Deciphering the movie’s message depends on your understanding of the American culture, way of living, and its psyche about relationships. It happens to be vastly different from Asian way of living. Lifelong monogamy has much less significance in America than it is in the East. We can see the challenges that Bob Harris (Bill Murray) has in his life with his wife of 25 years who is far away in the U.S. He struggles with his forgetfulness (about key dates in his daughter’s life), his wife’s curve balls (like when she says that he can stay back in Japan if he likes Japanese food so much), the difficult long-distance conversations he has with his wife, his comments about children, etc., In our lives, all such things are considered normal – we have issues with our spouses and our children, who doesn’t, but yet we proceed living our lives in the best way we can. Not that there absolutely no distractions or temptations, but we reconcile with our choices we made so assiduously in our lives, and realize that any deviations could cause untold hardships to our families. It must be the same way for Americans, but it sometimes appears so easy for them to deviate from a straight line of a solid family orientation.

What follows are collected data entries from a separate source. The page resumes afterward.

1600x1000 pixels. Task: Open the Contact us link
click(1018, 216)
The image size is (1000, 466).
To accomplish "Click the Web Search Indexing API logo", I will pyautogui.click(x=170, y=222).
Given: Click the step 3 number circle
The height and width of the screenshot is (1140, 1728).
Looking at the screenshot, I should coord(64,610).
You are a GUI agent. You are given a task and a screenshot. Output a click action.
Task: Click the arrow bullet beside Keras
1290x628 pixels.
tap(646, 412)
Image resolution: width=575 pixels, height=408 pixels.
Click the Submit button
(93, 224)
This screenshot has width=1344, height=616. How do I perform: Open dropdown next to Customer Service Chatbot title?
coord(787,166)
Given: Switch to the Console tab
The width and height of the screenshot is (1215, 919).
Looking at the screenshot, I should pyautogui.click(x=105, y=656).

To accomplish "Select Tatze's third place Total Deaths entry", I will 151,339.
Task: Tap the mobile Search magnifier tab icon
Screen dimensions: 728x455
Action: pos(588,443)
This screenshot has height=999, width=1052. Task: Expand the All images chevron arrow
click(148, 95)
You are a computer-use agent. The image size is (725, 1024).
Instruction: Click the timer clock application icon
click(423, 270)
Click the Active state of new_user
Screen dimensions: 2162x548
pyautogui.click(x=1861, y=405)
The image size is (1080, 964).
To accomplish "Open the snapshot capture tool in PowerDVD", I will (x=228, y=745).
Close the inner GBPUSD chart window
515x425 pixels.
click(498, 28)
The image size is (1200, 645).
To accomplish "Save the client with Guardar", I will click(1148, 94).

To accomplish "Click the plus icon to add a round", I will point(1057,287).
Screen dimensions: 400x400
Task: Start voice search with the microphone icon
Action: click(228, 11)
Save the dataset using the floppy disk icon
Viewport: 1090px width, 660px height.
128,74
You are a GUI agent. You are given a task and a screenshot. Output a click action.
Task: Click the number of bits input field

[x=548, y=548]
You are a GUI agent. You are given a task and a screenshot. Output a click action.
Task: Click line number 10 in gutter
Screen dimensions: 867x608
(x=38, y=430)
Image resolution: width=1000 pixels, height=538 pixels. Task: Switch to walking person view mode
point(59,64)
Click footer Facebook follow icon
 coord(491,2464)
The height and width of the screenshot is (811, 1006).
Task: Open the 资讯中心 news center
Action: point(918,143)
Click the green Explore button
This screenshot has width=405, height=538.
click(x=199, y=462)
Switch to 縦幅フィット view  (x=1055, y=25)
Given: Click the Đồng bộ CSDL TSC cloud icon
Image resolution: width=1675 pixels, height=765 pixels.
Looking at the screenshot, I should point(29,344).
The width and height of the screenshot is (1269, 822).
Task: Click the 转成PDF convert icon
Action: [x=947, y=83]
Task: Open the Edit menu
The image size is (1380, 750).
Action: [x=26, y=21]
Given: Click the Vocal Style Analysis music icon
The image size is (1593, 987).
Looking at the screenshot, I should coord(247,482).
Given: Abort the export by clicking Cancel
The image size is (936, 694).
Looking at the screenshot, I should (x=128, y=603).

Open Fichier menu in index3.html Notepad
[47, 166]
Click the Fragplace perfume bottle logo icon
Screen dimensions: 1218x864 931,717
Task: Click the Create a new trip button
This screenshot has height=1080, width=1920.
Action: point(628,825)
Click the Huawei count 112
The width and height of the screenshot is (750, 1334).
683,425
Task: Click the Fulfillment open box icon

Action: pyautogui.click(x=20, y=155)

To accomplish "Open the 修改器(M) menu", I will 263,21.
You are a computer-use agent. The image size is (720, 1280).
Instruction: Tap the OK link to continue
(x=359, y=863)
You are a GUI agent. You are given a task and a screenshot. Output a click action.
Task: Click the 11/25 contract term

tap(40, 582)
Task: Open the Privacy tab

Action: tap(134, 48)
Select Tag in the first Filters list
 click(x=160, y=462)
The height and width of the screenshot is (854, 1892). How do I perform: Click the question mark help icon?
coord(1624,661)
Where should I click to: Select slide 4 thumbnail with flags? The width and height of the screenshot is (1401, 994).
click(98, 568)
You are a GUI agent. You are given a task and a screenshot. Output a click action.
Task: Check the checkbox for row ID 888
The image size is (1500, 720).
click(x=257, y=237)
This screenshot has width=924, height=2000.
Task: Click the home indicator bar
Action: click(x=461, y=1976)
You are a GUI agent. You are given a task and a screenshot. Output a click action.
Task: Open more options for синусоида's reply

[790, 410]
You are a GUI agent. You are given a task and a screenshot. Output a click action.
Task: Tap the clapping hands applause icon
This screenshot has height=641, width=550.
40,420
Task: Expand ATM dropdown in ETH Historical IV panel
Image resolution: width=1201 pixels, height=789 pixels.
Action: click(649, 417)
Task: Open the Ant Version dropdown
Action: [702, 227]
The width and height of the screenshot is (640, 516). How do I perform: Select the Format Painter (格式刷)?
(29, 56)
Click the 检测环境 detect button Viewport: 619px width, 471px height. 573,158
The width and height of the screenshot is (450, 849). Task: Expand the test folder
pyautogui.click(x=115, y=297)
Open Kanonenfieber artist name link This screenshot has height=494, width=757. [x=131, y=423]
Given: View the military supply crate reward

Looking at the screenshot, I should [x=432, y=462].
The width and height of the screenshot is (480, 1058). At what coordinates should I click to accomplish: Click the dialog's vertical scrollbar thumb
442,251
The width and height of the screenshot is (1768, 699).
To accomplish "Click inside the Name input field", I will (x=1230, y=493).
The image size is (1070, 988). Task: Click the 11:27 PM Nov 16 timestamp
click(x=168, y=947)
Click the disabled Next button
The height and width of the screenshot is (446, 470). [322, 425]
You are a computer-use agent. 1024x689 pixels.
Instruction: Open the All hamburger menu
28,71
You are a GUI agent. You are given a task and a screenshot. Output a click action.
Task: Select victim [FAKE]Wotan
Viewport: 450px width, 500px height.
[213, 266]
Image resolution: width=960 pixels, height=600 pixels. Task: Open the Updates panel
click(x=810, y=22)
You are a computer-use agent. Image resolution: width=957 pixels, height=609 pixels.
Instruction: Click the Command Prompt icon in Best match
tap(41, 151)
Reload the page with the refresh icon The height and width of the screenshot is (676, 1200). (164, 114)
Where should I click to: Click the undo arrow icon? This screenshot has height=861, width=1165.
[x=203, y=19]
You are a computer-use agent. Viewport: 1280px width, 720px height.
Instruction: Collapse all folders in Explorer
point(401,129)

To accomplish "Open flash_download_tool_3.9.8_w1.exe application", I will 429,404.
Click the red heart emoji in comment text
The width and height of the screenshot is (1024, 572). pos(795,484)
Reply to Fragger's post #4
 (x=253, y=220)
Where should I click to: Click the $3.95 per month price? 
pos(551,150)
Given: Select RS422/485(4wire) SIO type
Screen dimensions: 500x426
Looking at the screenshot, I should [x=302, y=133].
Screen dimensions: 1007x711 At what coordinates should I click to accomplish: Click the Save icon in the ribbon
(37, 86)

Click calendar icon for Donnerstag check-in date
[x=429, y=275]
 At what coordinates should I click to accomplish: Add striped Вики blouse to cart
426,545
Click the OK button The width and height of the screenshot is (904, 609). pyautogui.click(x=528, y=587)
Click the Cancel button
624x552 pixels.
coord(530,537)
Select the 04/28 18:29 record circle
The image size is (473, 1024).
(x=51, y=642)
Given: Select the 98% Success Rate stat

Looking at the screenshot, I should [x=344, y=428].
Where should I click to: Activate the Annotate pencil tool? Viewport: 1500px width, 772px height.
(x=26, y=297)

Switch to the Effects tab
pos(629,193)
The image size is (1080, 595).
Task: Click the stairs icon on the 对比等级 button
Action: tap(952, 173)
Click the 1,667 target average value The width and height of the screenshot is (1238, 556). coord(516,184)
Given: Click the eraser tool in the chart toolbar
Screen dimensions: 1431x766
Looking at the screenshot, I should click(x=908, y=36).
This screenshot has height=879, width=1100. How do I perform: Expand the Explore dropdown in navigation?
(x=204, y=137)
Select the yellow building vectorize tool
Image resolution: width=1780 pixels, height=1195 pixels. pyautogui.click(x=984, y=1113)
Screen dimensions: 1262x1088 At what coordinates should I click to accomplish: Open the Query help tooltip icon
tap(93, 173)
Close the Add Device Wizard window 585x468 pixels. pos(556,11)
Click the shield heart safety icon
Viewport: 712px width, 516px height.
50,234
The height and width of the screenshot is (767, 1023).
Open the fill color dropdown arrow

On the other hand, Charlotte (Scarlett Johansson), comes through as a vulnerable, unhappy married housewife, who has not figured out what to do with her own life. She is unsure of herself, and does not know what to do next. She wanders around Tokyo in an almost aimless manner. Her husband is a celebrity photographer, who is always busy, and I wonder why he brought her along to Tokyo if he is always going to be away on assignments. She is left all alone in her hotel room, but it does not jell when the director shows that she has a number of friends in Tokyo – that comes through as unbelievable. Scarlett Johansson delivers a good performance in her role, but she pales in comparison to Bill Murray who delivers an outstanding, seasoned performance as a lonely rich Hollywood actor who has lost it all, though he has money and family. When he gazes through the night sitting in the hotel bar, it is so very communicative – he has a forlorn face, completely lost and lonely, and really sad and totally tired. He ignores the other bar drinkers and does not connect with anyone else easily. He is not connecting with his apparent fame and recognition anywhere in the world.

So the movie is about these two lonely people essentially who hook up in the hotel bar and develop what appears to be a platonic relationship which allows them to enjoy each others’ company while exploring the nightlife of Tokyo. It is indeed cool that two people who are separated so widely by age can reach a silent understanding of each other and then go on to eventually share their thoughts in an intimate fashion. It is rarely the case when anyone will easily open up their most personal views to a total stranger. But it happens in an almost effortless manner between Charlotte and Bob, and several times I thought that Charlotte desires a physical relationship from her longing look at Bob.

After seeing the movie, and thinking for a while, I am getting a bit more clarity on the director’s intentions and messaging. This is a movie for Americans as it almost perfectly reflects the issues and challenges that they face in their married lives (recall both Bob and Charlotte are married folks but yet totally lost and lonely, even with reference to their respective partners). Their ability to resolve those issues and challenges is always almost messed up due to the distractions that life throws at them – in this case in a remote country with a unique language, wherein one’s perceived loneliness can only increase!

Interesting though complex movie, but too slow moving for my taste. Both Charlotte and Bob do not attempt to resolve their problems by talking their issues out with their partners, and I wonder why. May be then there is no story for the movie!